> What you are asked to do: In the material below, find the line containing "Where should I click to: Open" and output it and all lines after it exactly, through the last one, without the pictures.

(Beginning of Dataset)

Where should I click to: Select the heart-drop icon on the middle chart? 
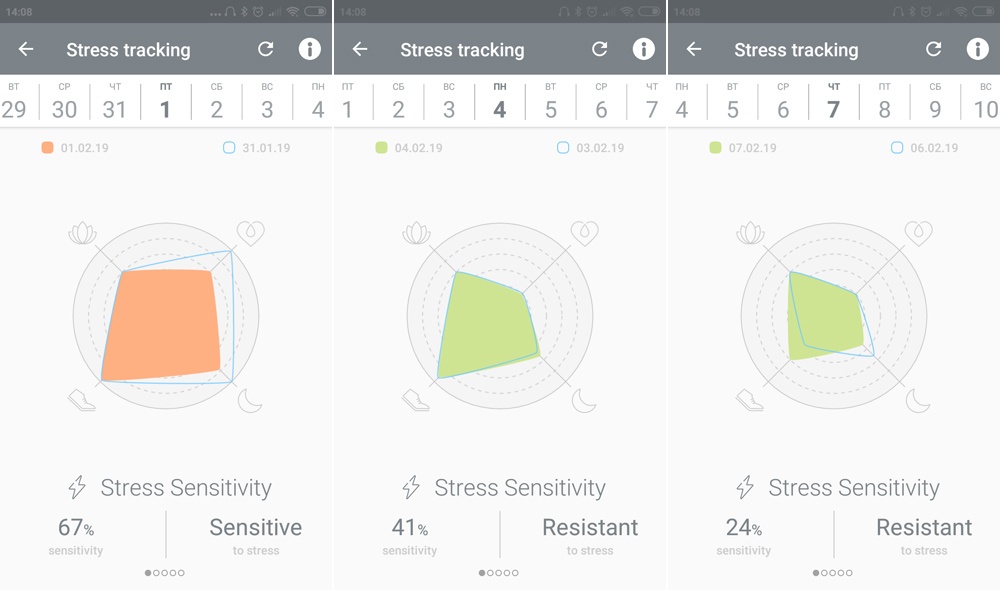[583, 234]
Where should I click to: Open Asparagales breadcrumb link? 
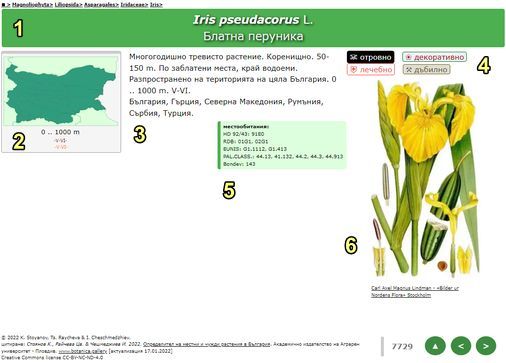click(x=101, y=5)
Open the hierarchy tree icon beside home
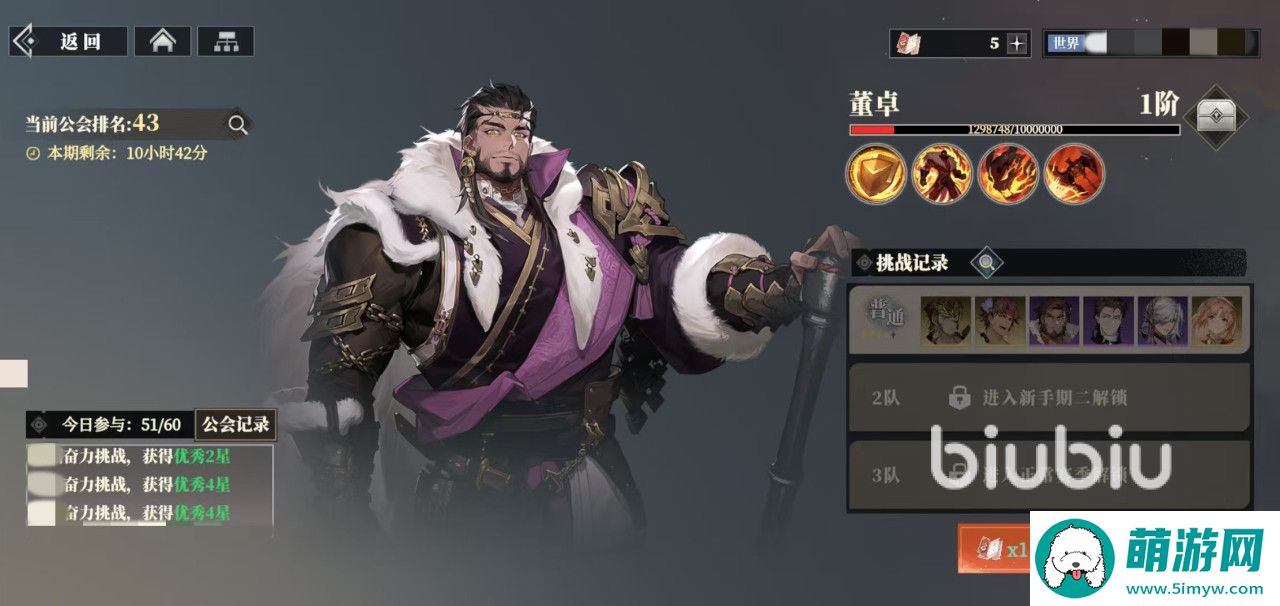The height and width of the screenshot is (606, 1280). pos(225,41)
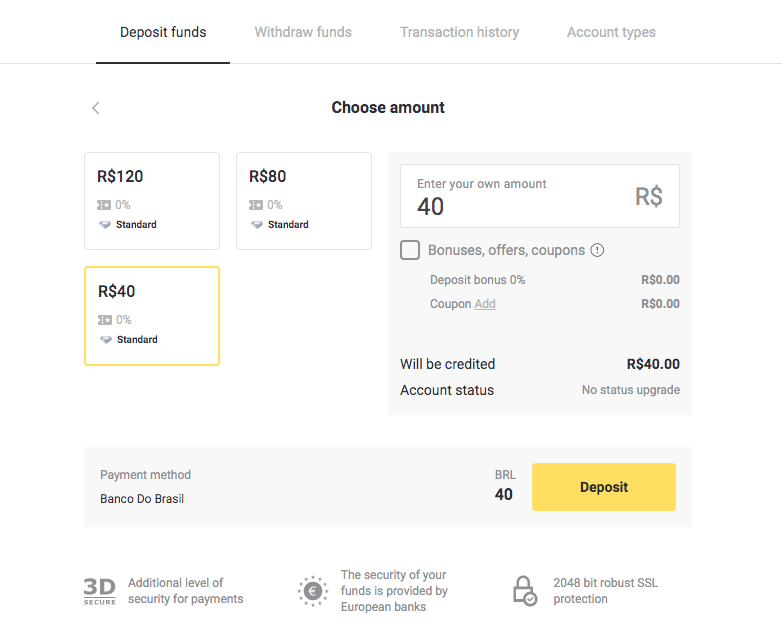Choose the R$40 amount card

pyautogui.click(x=152, y=315)
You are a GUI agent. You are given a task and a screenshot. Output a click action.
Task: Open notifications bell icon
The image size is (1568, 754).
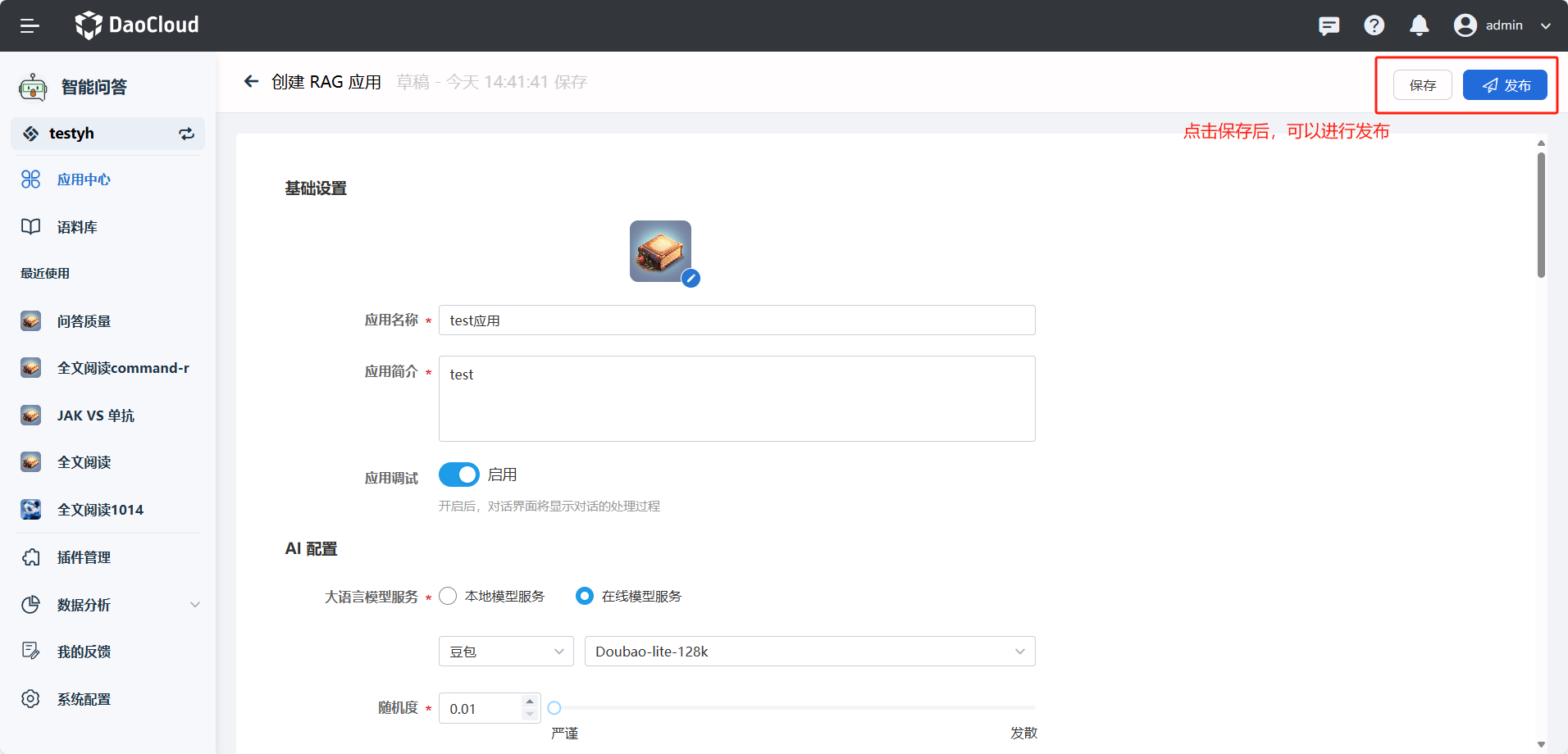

(End of Dataset)

> Solution for this task:
Where should I click to: Open Asparagales breadcrumb link? 
click(x=101, y=5)
Open the hierarchy tree icon beside home
The height and width of the screenshot is (606, 1280). pos(225,41)
Choose the R$40 amount card

pyautogui.click(x=152, y=315)
You are a GUI agent. You are given a task and a screenshot. Output a click action.
Task: Open notifications bell icon
The image size is (1568, 754).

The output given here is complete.